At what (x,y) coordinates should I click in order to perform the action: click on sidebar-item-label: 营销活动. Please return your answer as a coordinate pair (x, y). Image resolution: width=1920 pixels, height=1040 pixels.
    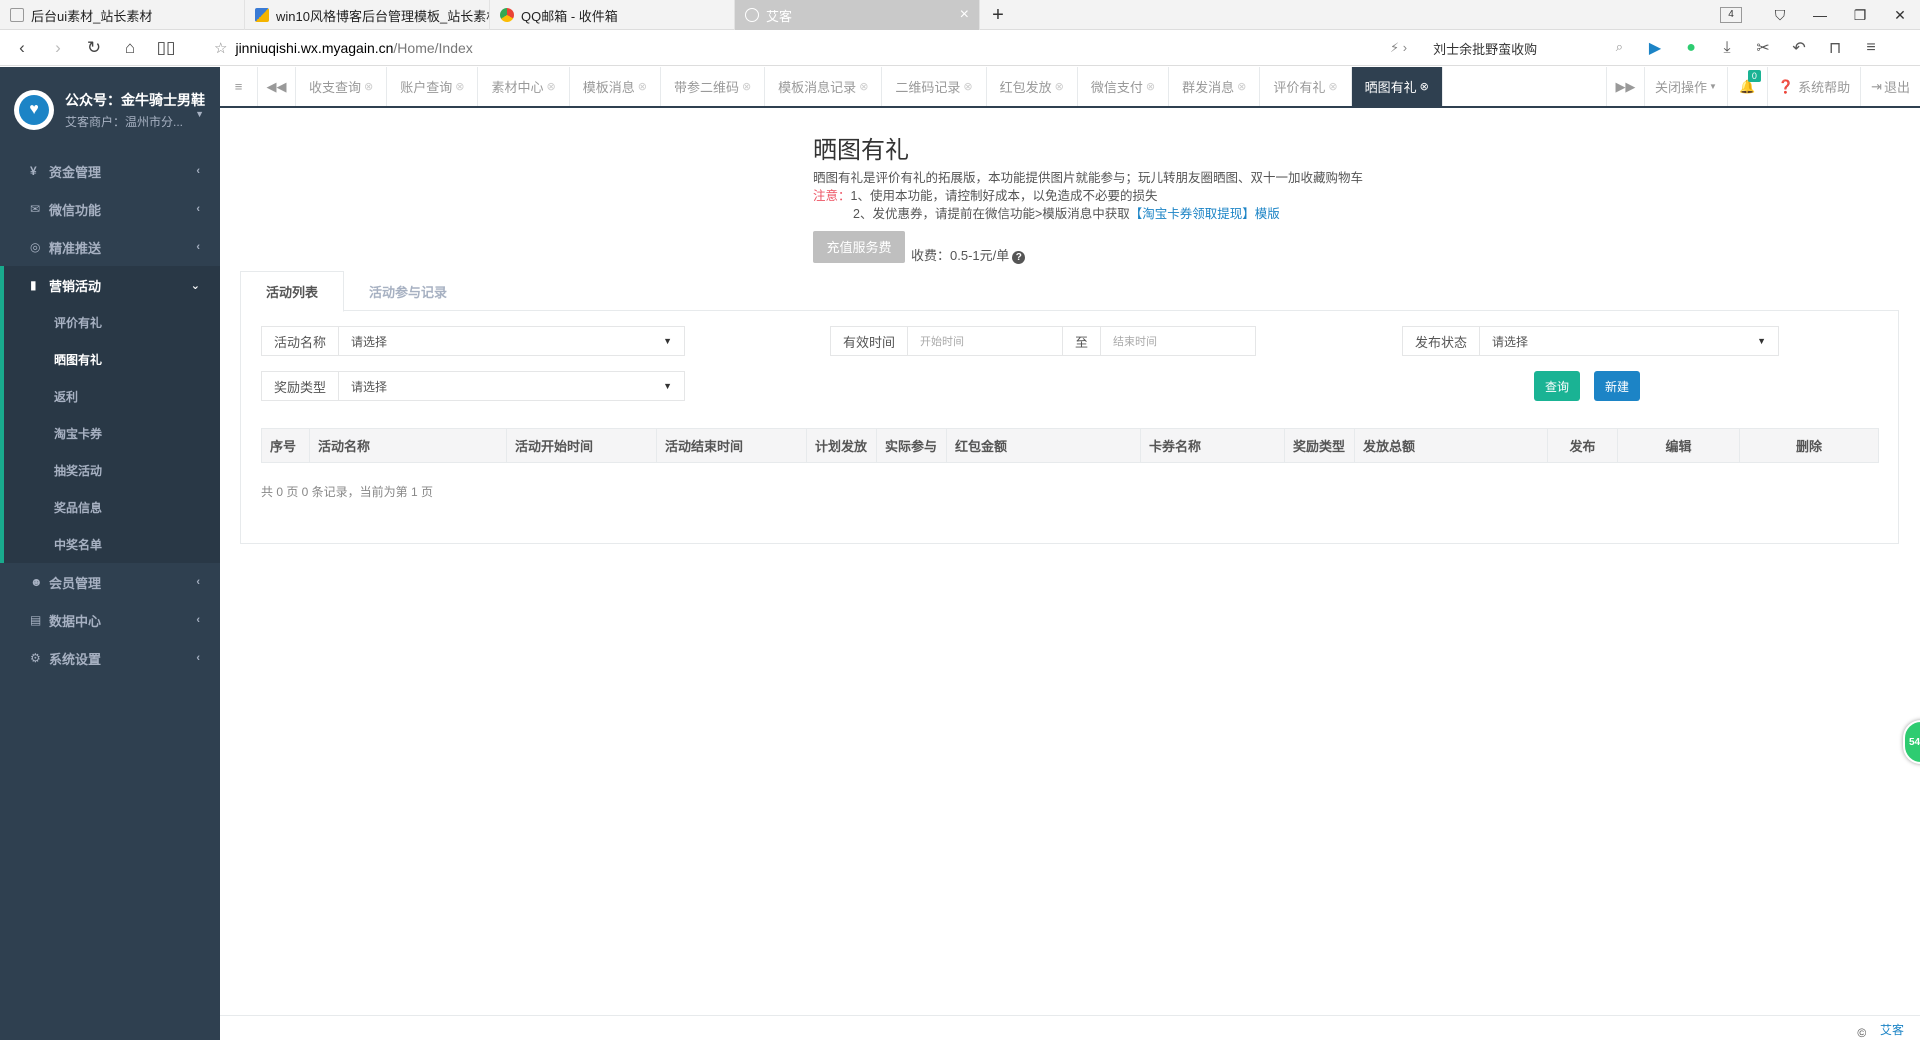
    Looking at the image, I should click on (76, 286).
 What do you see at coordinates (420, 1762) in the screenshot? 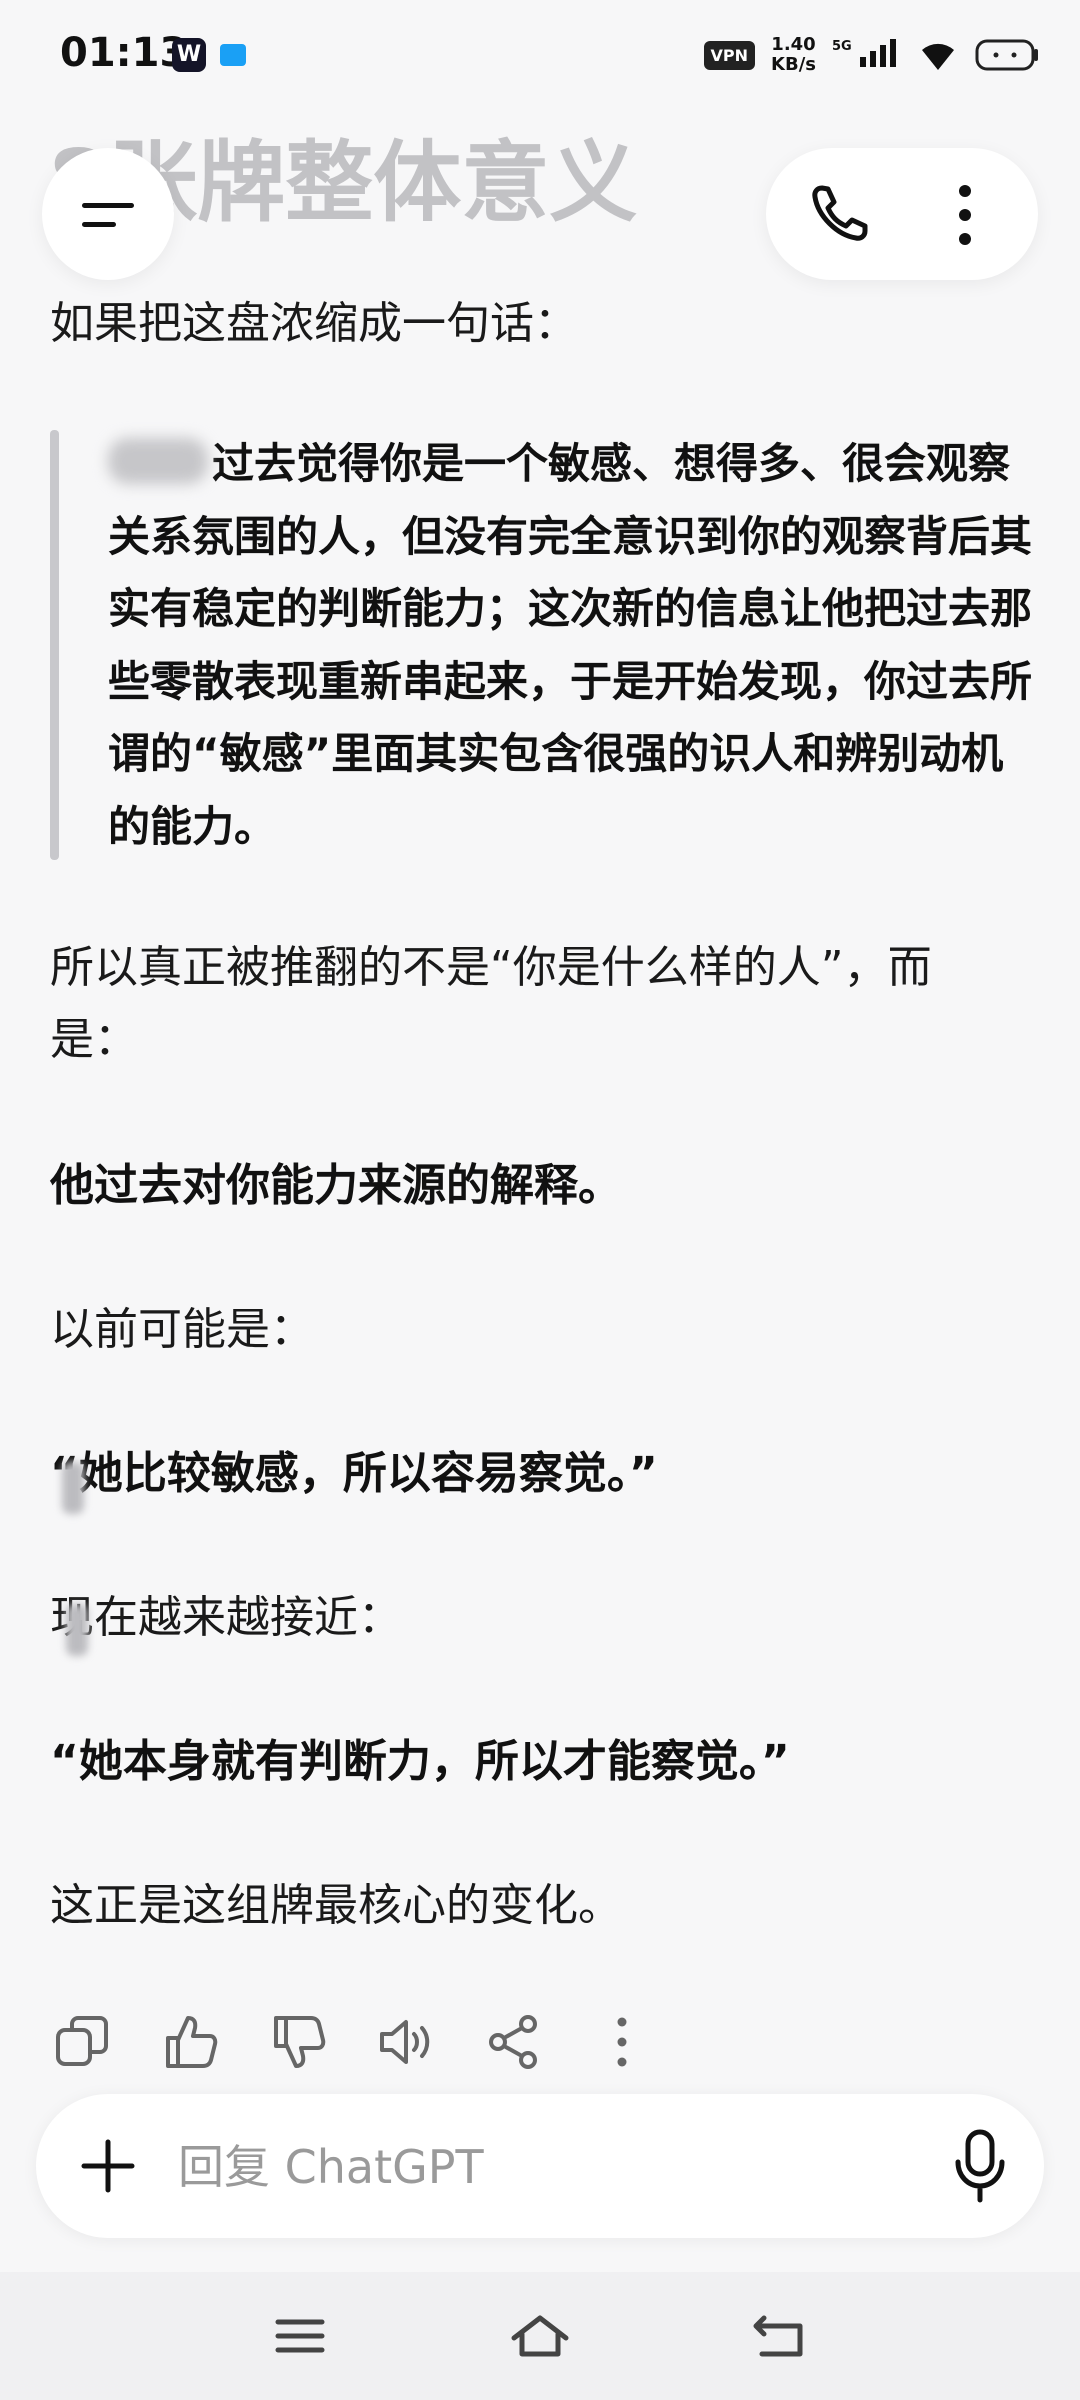
I see `now-quote: “她本身就有判断力，所以才能察觉。”` at bounding box center [420, 1762].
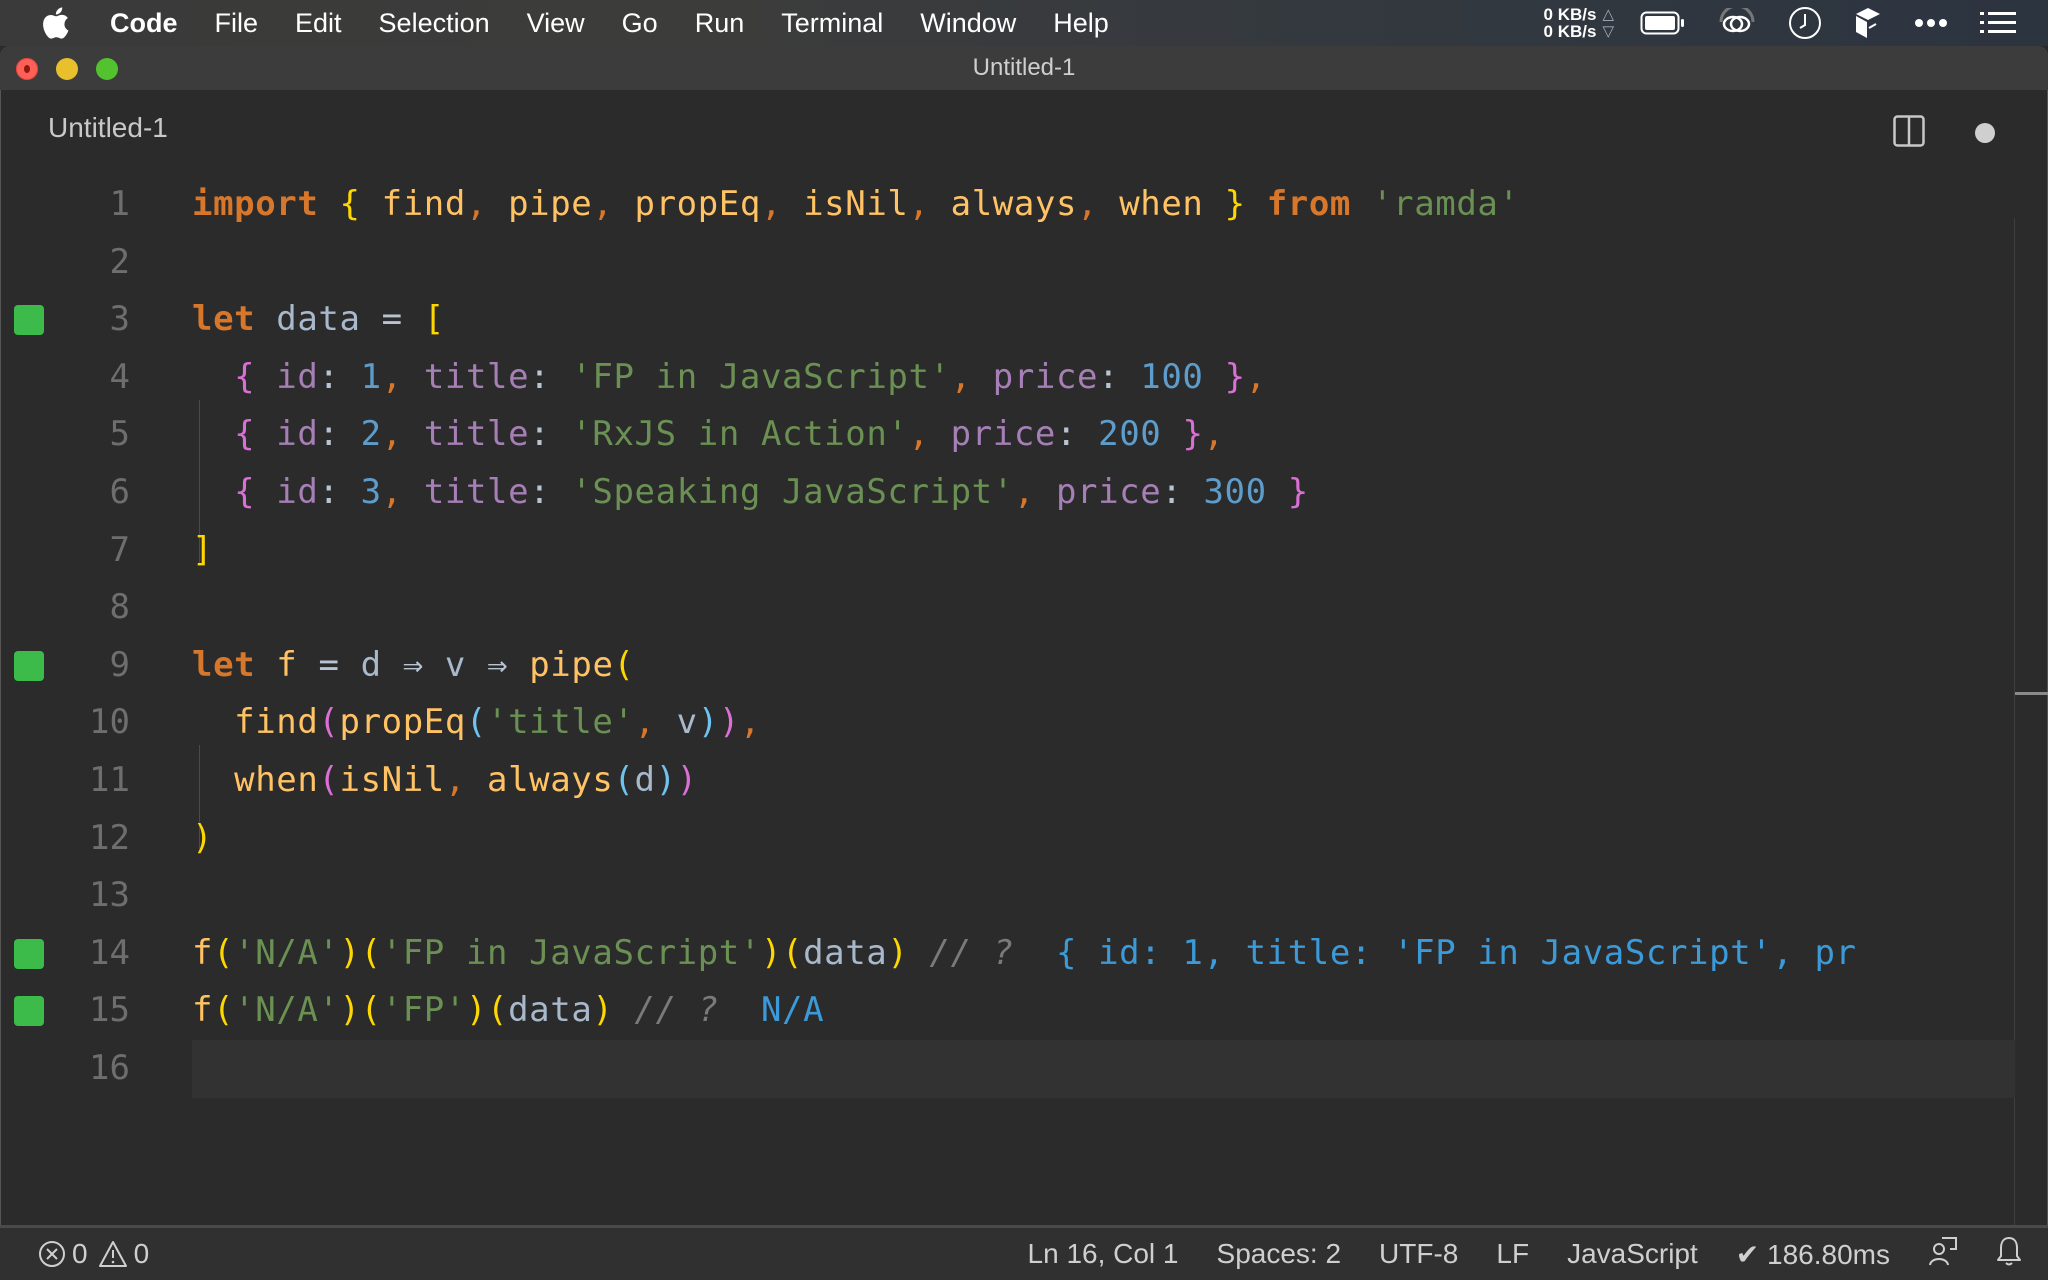 Image resolution: width=2048 pixels, height=1280 pixels. What do you see at coordinates (120, 262) in the screenshot?
I see `line-number: 2` at bounding box center [120, 262].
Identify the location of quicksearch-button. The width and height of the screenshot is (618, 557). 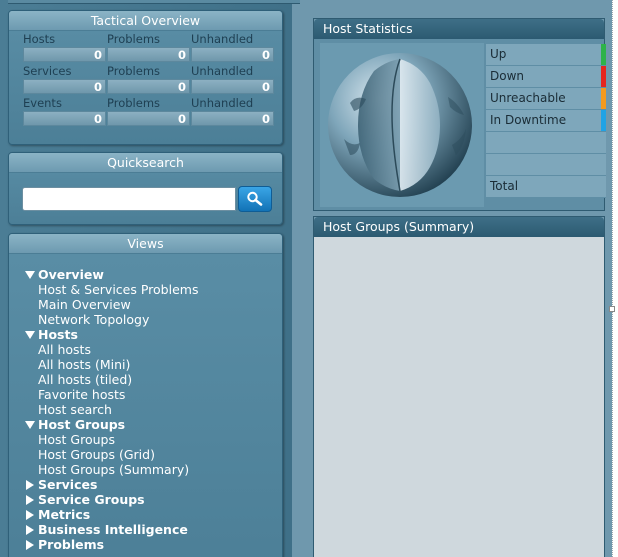
(255, 199).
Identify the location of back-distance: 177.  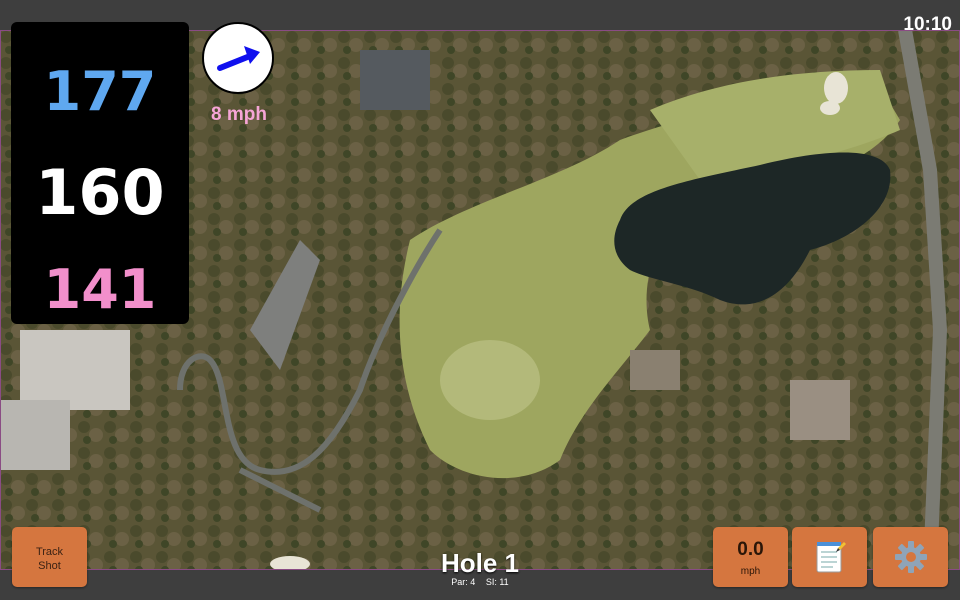
(100, 92).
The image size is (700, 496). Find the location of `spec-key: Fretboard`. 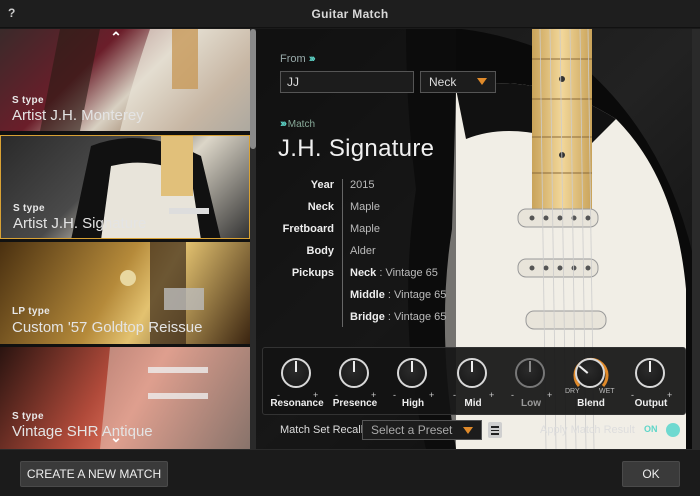

spec-key: Fretboard is located at coordinates (308, 229).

....................

Reproduce every line of the material above verbatim, leaving out the pictures.

At what (x,y) coordinates should I click in order to perform the action: click on sidebar-item-label: 营销活动. Please return your answer as a coordinate pair (x, y). Image resolution: width=1920 pixels, height=1040 pixels.
    Looking at the image, I should click on (76, 286).
 What do you see at coordinates (420, 1762) in the screenshot? 
I see `now-quote: “她本身就有判断力，所以才能察觉。”` at bounding box center [420, 1762].
 Image resolution: width=2048 pixels, height=1280 pixels. What do you see at coordinates (120, 262) in the screenshot?
I see `line-number: 2` at bounding box center [120, 262].
Identify the location of quicksearch-button. The width and height of the screenshot is (618, 557). 
(255, 199).
Identify the location of back-distance: 177.  
(100, 92).
The image size is (700, 496). Find the location of `spec-key: Fretboard`. 

spec-key: Fretboard is located at coordinates (308, 229).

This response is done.